Abstract
Objective
This study aimed to identify predictors of iliac vein compression syndrome (IVCS) in patients with varicose veins and to evaluate the necessity of routine lower extremity venography for preoperative assessment of these patients.
Methods
A retrospective analysis was conducted on data from 1165 patients with lower-limb varicose veins who underwent preoperative venography at Wuhan Union Hospital, Tongji Medical College, China, between January 2019 and September 2023. Logistic regression analyses identified factors associated with concurrent IVCS, and a nomogram was constructed based on these findings.
Results
Out of 1165 patients, 75 (6.4%) had IVCS according to venography and 769 had iliac vein ultrasound and found 2 (0.17%) positives. Multivariate analysis revealed the independent predictive value of left-sided involvement (odds ratio (OR) = 3.22, 95% confidence interval (CI): 1.24–8.33, p = 0.016), history of deep vein thrombosis (DVT) in the affected limb (OR = 3.11, 95% CI: 1.21–8.00, p = 0.018), pain (OR = 2.24, 95% CI: 1.17–4.26, p = 0.014), and positive results on iliac vein ultrasound (OR = 25.56, 95% CI: 2.10–311.26, p = 0.011) for the presence of IVCS in patients with lower-limb varicose veins. A nomogram incorporating these predictors demonstrated moderate predictive ability (AUV = 0.689, 95% CI: 0.607–0.771), with good calibration upon validation.
Conclusions
Patients with left lower extremity varicose veins, pain symptoms, history of DVT in the affected limb, and positive iliac vein ultrasound findings are at a higher risk of concurrent IVCS. Patients with varicose veins who have the aforementioned risk factors may need to undergo preoperative angiography.
Keywords
Introduction
Iliac vein compression syndrome (IVCS), also known as May–Thurner syndrome or Cockett syndrome, is a type of pelvic venous obstructive disease, 1 and its incidence in China is not yet clearly defined. 2 A domestic prospective study reported an IVCS incidence of 1.6% among asymptomatic patients in China. 3 Additionally, IVCS is a causative factor for varicose veins. Lower-limb varicose veins are a common vascular surgical condition and a significant disorder treated surgically in vascular surgery. 4 In China, the prevalence of lower-limb varicose veins is approximately 8.89%, in adult men and women are 10%–15% and 20%–25%, respectively, 5 with chronic lower-limb venous disease accounting for 63.9% of the population experiencing lower-limb discomfort in the 50-year-old age group. 6 Lower-limb varicose veins can be classified into two types, reflux and obstruction, based on different pathological changes. The latter type occurs due to deep venous return obstruction resulting in lower-limb venous blood stasis and chronic venous hypertension, gradually leading to the manifestation of chronic lower-limb venous insufficiency. 7 For patients with varicose veins and IVCS, iliac vein stent implantation to address IVCS results in a lower recurrence rate of varicose veins, more significant symptom improvement, and more assured long-term efficacy compared to patients undergoing endovascular laser ablation. 2 However, prompt identification of IVCS is essential beforehand.

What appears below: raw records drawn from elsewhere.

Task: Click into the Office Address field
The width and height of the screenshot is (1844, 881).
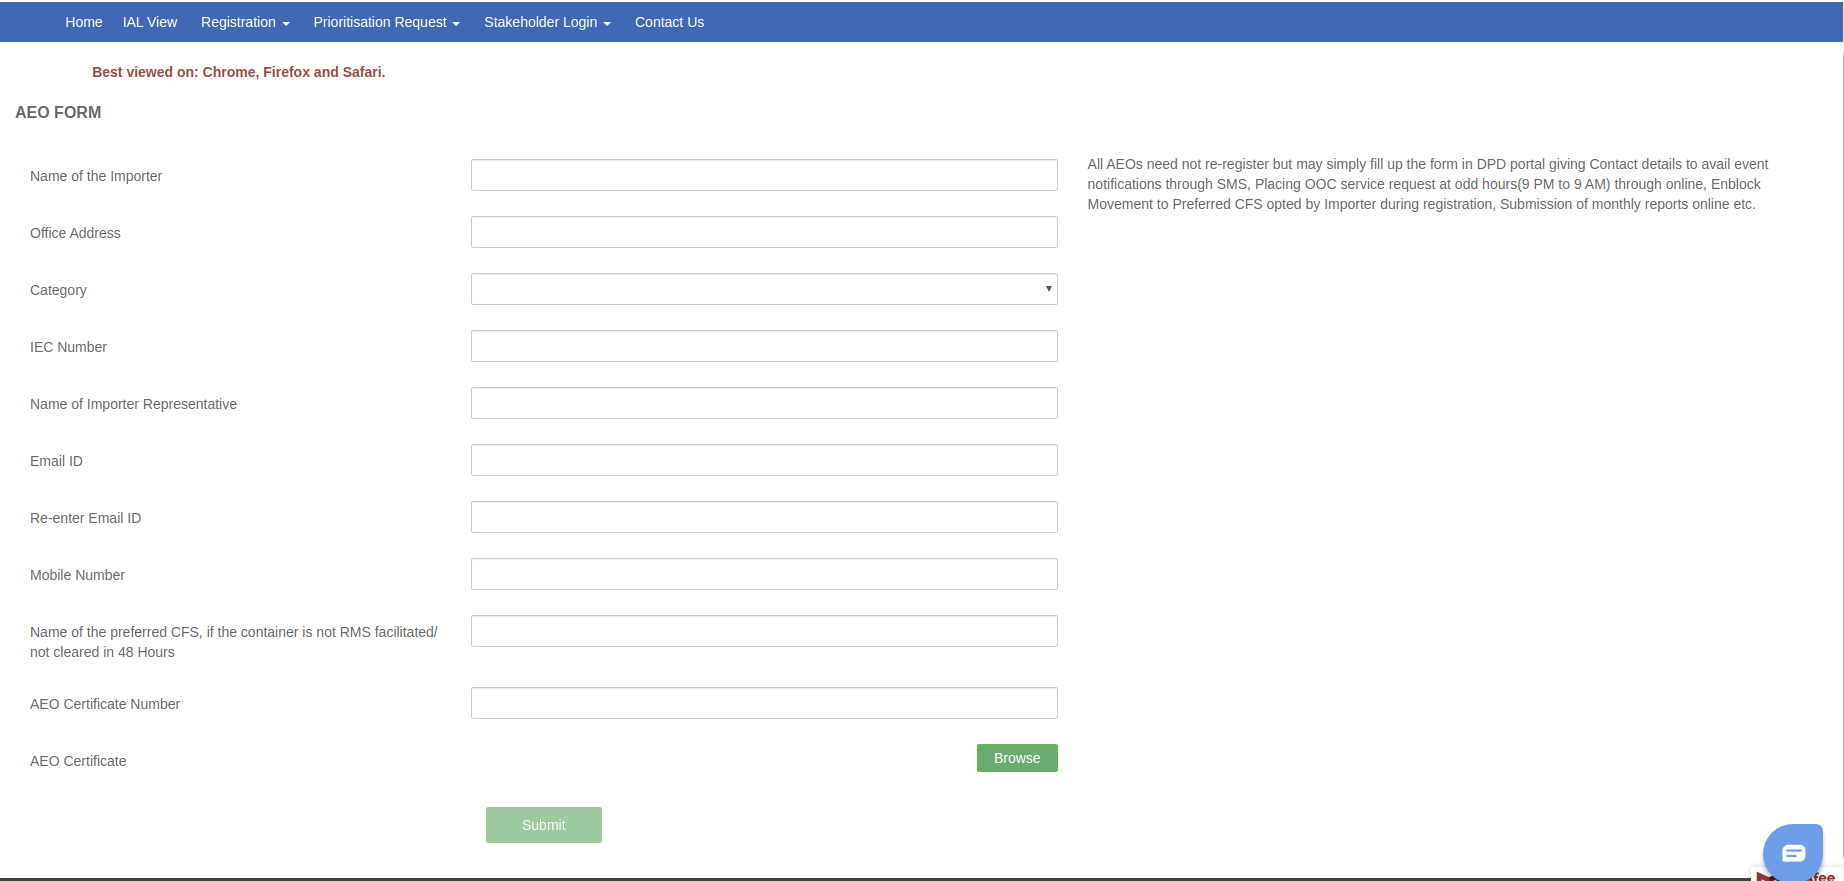Action: [x=763, y=232]
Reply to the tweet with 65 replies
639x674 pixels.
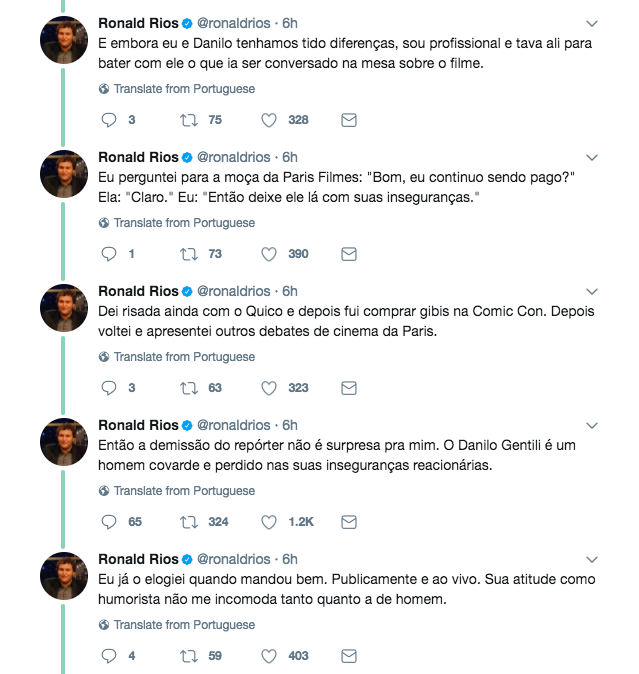click(x=110, y=522)
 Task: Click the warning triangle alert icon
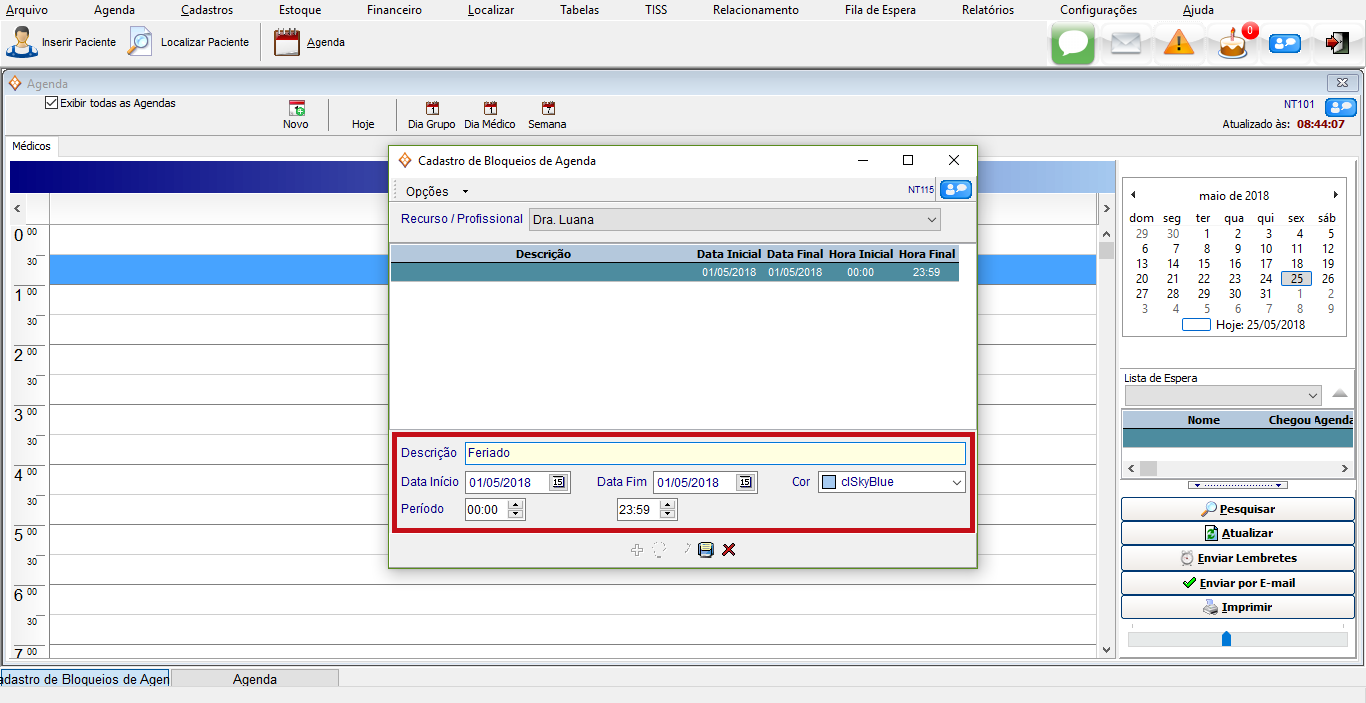tap(1179, 44)
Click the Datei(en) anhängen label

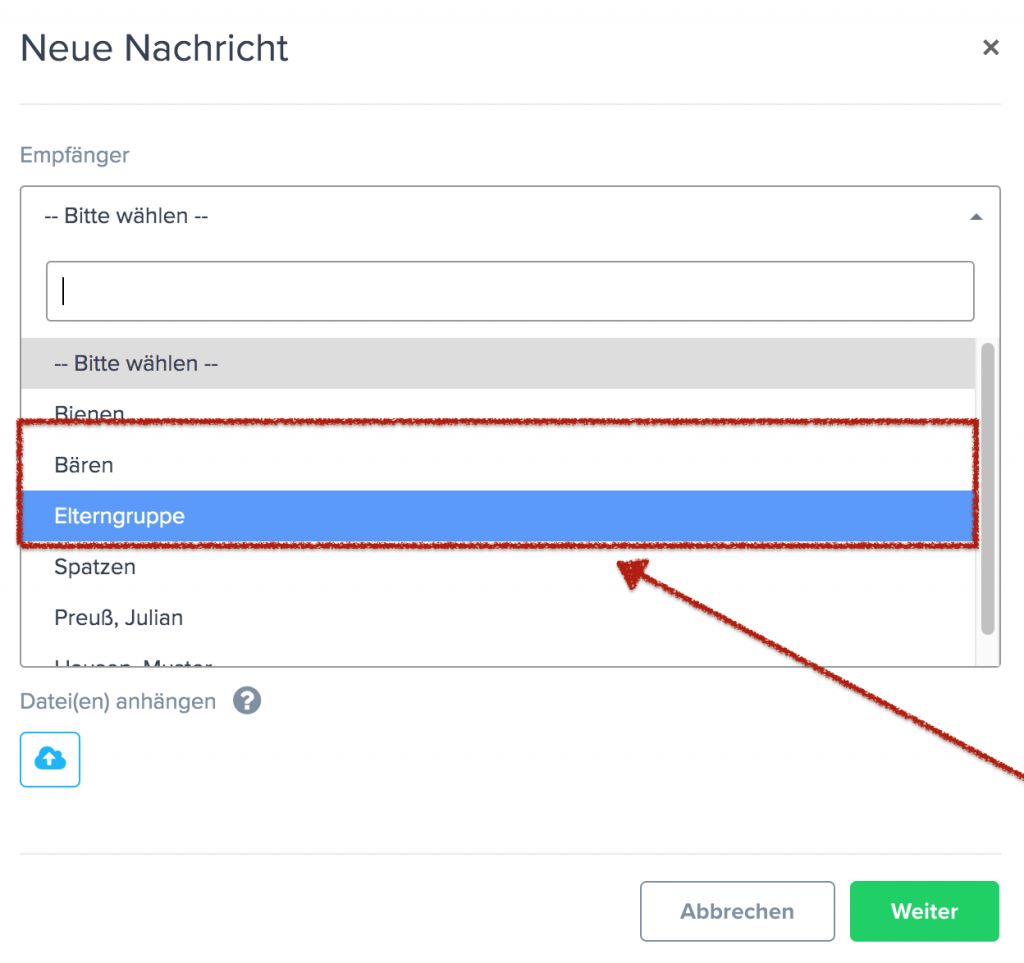point(118,701)
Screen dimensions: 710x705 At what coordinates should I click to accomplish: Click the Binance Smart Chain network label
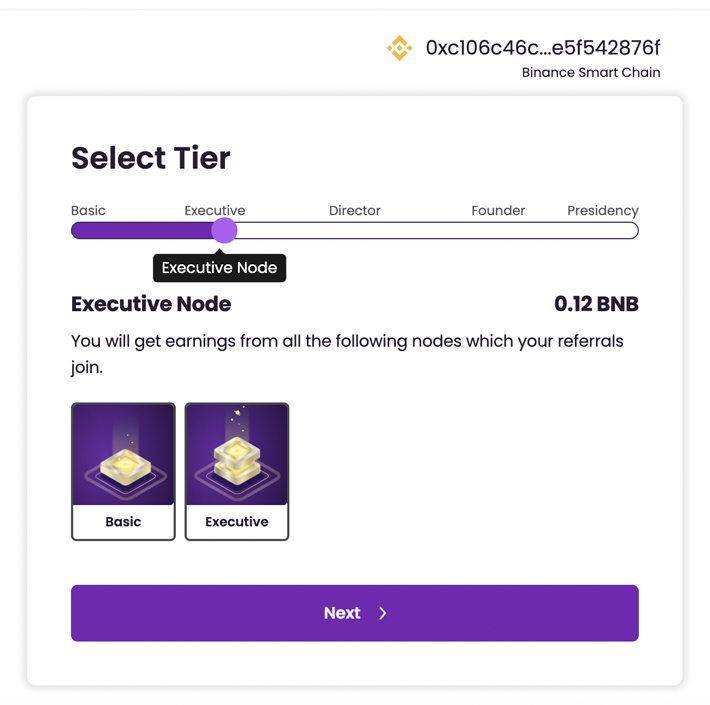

Doppler ultrasound is often used as an initial examination in clinical practice because of its noninvasive, rapid, and economical advantages. Nevertheless, factors such as pelvic intestinal gas, obesity, and differences in the professional skills of ultrasound technicians limit its use in evaluating iliac vein lesions. 8 In China, traditional invasive catheter venography is used as the gold standard for diagnosing IVCS. 9 Besides revealing the overall condition of the veins, it can provide real-time subjective observations of venous patency, thrombus formation, blood flow velocity, pressure gradients, positional flow changes in compressed veins, and venous reflux. A comprehensive evaluation of luminal patency and valve conditions can clearly identify the location and severity of stenosis and display the blood flow pattern in the iliac vein. However, considering its invasive nature, it is worth considering whether patients with high-risk factors for IVCS must undergo lower-limb venography.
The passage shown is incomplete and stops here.